公爵家の隠し子だと判明した私は、いびられる所か溺愛されています。

兄妹談義(イルフェア視点)

「ふぅ……」

 オルティナとルネリアに引っ張られて部屋に入っていくエルーズを見ながら、私はゆっくりとため息をついた。
 どうやら、今回の事件は二人が解決してくれたようだ。とりあえず、これで一安心である。

「……まあ、丸く収まって良かったと思う反面、本当に大丈夫なのかと思わなくもないな」
「あら? そう?」
「いや、エルーズは兄貴とはいえ、男な訳だし、妹と一緒に寝るというのは、なんというか変じゃないか?」
「まあ、エルーズの年を考えると普通ではないかもしれないわね。でも、あの子は今までそんな普通を体験してこなかった訳だし……」
「まあ、そうかもしれないが……」

 隣のウルスド的には、兄が妹と一緒に寝るのは微妙なことらしい。
 別に、そう思うのもそれ程おかしいことではないだろう。実際問題、この話を他の貴族なんかに話していいかといわれると、微妙な所だ。
 兄と妹の仲が良いなんて、思ってくれる方が少ないだろう。あることないこと言われるのは、容易に想像できる。

「そう思うなら、ウルスドがエルーズを誘っても良かったんじゃない?」
「いや、男同士で一緒に寝るというのも、なんだか変な話だろう?」
「そうかしら? お兄様はどう思う?」
「俺に話を振るな」

 男同士の同衾というのは、どうなのだろうか。そう思った私に対して、ウルスドもアルーグお兄様もあまりいい反応はしなかった。
 別に、私はオルティナやルネリアと一緒に寝るのに抵抗はない。むしろ、朝のことがなければ、ルネリアの部屋を訪ねてみようかと思っていたくらいだ。
 だが、男兄弟では、そういう訳にはいかないようである。微笑ましくて、いいと思うのだが。
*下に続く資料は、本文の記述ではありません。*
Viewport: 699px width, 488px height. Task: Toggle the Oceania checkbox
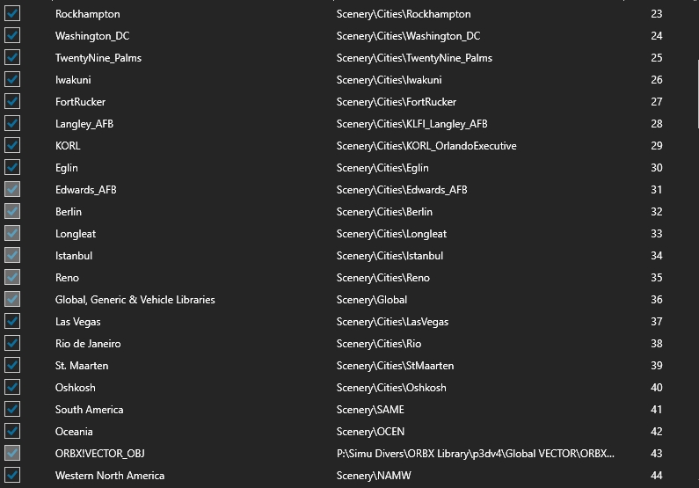pyautogui.click(x=12, y=431)
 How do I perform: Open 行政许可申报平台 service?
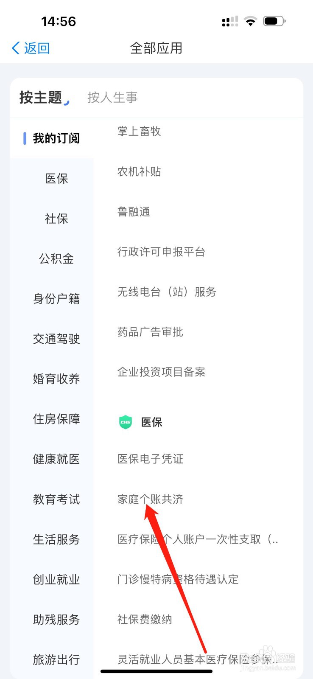(161, 252)
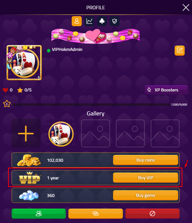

「……でも、ウルスドなんかは、昔お兄様にべったりだったわよね?」
「え?」
「お兄様は覚えているでしょう? ウルスドがいつも後ろを追いかけていて、私は少し嫉妬していたことをよく覚えているわよ」
「ふん……」

 私の思い出話に、お兄様はため息をついた。それは、多分覚えているからこそ出たため息だろう。
 ウルスドは、アルーグお兄様に良く懐いていた。お兄様を取られて寂しい、弟が懐いてくれなくて寂しい。二つの意味で、私もよく嫉妬していたものである。

「その代わり、お前はオルティナに懐かれていただろう?」
「それは、そうだけど……でも、そういう問題ではないでしょう?」

 ウルスド以外の下の子達は、彼とは少し違っていた。
 エルーズはどちらにも平等な感じで、オルティナは私の方によく懐いていたのである。
 でも、私としてはウルスドにだってそんな風に接してもらいたかった。他の子に慕われていたとしても、それは変わらないのだ。

「欲張りな奴だ」
「でも、お兄様もそうだったんじゃないの?」
「それは、どうだかな……」
「やっぱり、お兄様は素直じゃないのね?」

 基本的に、アルーグお兄様はあまり素直ではない。本当は、皆のことが大好きなのに、それを表に出そうとしないのだ。
 そんな風な会話をしながら、私達は笑い合うのだった。